— Task item —
From the entries below, list each line with "computer".

** Material for this exercise follows **

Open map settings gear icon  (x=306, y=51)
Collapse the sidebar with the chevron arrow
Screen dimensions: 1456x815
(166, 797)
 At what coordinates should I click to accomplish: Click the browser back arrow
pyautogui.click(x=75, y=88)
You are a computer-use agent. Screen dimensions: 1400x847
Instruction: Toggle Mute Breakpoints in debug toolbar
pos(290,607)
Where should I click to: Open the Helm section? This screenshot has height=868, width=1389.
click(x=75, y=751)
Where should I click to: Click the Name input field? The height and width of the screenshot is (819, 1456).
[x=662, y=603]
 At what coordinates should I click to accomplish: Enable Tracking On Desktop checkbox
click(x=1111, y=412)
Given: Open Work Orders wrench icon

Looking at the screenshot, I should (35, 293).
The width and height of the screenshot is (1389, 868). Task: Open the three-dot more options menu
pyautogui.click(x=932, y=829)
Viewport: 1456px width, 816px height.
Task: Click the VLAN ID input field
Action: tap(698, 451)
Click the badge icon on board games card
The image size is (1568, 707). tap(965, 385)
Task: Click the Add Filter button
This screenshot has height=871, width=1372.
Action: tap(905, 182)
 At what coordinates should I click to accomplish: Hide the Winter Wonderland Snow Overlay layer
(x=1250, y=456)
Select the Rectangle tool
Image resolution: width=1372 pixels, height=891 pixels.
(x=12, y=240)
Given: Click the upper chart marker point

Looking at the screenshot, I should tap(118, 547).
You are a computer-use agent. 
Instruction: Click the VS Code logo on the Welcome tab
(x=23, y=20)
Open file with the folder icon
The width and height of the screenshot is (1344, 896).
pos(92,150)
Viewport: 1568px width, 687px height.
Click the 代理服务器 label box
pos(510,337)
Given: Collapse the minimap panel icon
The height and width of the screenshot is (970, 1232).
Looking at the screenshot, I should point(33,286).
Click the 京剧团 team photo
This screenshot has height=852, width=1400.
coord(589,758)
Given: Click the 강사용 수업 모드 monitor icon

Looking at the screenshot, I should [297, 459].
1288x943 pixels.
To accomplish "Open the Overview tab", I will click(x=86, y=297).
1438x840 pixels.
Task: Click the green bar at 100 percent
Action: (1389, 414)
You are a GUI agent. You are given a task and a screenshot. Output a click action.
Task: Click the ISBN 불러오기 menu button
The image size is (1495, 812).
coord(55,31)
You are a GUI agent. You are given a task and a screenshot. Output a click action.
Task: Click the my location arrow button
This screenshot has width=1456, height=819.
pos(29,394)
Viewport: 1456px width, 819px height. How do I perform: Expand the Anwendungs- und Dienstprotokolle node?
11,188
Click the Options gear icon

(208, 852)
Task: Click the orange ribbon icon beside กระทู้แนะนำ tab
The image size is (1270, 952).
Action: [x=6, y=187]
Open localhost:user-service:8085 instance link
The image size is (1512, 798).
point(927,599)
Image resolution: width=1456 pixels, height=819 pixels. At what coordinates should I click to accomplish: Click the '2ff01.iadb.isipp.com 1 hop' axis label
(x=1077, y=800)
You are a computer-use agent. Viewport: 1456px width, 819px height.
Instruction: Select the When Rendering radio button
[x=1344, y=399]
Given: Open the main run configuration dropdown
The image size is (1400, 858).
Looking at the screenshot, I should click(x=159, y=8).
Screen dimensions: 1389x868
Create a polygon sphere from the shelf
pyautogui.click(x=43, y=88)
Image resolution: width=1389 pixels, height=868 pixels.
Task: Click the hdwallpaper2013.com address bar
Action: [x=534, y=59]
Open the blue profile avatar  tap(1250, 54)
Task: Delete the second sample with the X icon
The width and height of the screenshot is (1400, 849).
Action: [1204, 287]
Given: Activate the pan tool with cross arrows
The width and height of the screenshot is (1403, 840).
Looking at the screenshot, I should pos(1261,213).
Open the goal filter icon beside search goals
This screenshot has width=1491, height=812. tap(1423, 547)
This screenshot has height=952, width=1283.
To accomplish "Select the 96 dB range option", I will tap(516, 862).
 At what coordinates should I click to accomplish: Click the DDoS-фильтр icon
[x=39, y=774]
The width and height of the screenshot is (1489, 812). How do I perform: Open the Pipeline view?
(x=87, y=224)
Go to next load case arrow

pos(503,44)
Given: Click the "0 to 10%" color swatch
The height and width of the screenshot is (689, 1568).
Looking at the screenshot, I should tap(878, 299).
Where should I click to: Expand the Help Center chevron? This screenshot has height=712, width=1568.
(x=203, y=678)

** End of Material for this exercise **

— Exercise solution —
You are a computer-use agent. Screen dimensions: 1400x847
You are a computer-use agent. 
You are a computer-use agent. Viewport: 1456px width, 819px height.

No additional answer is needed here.